Las cosas de casa se “lavaban” en casa. Este era el lema del Alcalde. No estaban dispuestos a que nadie de fuera viniese a decirles cómo resolver sus asuntos, por lo que se apresuraron a enterrarla lo antes posible.
Un negro y silencioso cuervo acompañó al cortejo fúnebre hasta la Iglesia. Pelayo se sentó junto a su amigo Manuel, le pasó el brazo por encima y le tendió un pañuelo para que se sonara, como aquel primer día de escuela.
Domesticados, como estamos, por el tipo de sociedad que hemos creado, aunque no queramos verlo, todos tendemos a silenciar por fuera, lo que, en ocasiones, aunque nos cueste la vida, somos incapaces de dominar por dentro.

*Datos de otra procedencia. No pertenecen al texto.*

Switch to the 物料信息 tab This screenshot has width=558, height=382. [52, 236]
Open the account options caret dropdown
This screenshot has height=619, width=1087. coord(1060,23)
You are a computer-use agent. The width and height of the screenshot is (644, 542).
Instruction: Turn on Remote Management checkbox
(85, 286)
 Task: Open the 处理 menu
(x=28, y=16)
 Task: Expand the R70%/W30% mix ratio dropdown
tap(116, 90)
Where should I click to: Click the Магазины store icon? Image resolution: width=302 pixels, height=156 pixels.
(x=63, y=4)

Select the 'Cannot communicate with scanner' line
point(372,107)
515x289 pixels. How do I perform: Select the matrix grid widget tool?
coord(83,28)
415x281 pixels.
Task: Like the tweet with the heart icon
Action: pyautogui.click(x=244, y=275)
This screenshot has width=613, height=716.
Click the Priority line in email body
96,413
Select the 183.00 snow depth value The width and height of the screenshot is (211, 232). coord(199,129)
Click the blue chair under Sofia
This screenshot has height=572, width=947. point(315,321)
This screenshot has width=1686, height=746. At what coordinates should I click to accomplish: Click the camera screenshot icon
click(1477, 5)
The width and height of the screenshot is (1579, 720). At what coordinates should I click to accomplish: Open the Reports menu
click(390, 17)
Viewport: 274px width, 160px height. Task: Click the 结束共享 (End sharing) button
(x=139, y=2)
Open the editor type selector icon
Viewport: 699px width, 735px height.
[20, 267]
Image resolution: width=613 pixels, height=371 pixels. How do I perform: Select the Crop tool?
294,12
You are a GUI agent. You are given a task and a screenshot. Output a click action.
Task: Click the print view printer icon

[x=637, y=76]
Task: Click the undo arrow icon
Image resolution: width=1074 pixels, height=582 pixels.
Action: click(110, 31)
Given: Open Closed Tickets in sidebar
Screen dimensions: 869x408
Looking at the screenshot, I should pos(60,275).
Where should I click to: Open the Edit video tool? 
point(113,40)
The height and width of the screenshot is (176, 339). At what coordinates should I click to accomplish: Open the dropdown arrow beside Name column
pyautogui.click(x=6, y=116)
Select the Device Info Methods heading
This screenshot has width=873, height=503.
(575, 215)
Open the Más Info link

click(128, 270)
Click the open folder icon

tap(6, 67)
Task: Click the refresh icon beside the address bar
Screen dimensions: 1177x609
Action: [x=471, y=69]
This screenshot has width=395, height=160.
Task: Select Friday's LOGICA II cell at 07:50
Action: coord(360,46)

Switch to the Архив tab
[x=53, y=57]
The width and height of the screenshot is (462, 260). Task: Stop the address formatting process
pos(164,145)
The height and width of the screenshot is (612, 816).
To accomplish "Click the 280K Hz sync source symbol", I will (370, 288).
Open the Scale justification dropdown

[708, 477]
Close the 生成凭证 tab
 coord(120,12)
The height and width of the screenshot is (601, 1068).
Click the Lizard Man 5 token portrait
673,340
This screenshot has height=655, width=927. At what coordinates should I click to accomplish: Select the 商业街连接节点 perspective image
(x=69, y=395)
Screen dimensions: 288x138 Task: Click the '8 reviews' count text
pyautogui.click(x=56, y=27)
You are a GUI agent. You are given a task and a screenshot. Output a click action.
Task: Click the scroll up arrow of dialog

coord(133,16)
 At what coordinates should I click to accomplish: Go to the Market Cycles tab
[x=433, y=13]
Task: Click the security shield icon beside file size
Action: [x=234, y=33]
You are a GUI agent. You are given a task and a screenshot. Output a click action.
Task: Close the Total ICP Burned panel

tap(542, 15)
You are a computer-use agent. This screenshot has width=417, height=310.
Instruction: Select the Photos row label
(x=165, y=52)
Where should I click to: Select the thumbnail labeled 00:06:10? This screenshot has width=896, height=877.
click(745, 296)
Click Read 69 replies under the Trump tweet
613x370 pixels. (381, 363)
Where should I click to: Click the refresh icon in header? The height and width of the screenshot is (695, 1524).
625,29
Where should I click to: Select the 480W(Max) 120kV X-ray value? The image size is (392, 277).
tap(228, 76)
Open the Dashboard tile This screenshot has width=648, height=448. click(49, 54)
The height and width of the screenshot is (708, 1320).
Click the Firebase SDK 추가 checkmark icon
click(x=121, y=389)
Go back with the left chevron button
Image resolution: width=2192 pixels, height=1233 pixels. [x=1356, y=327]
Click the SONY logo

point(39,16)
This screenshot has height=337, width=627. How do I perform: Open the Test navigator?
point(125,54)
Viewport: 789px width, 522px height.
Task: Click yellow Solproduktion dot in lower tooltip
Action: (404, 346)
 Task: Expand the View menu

No existiría el psicoanálisis de no ser por esta nimiedad.
Trini sólo quería sentir. Ella no tenía conciencia de pertenecer a nadie y menos aún del concepto de moral, con doble rasero, que se usa dependiendo de a quien se aplique.
Decía Paco Umbral que la decencia consistía en impedir que todos hicieran por libre lo que unos pocos hacían recatadamente.
Extraño mundo el que nos ha tocado vivir. Mientras se nos enseña que el cuerpo es impuro y el sexo pecado, la violencia campa por doquier, libre y a sus anchas, y ningún violento acaba pendiendo de la viga mayor del patio de Manuel.
En memoria de todas las Trinis habidas y por haber.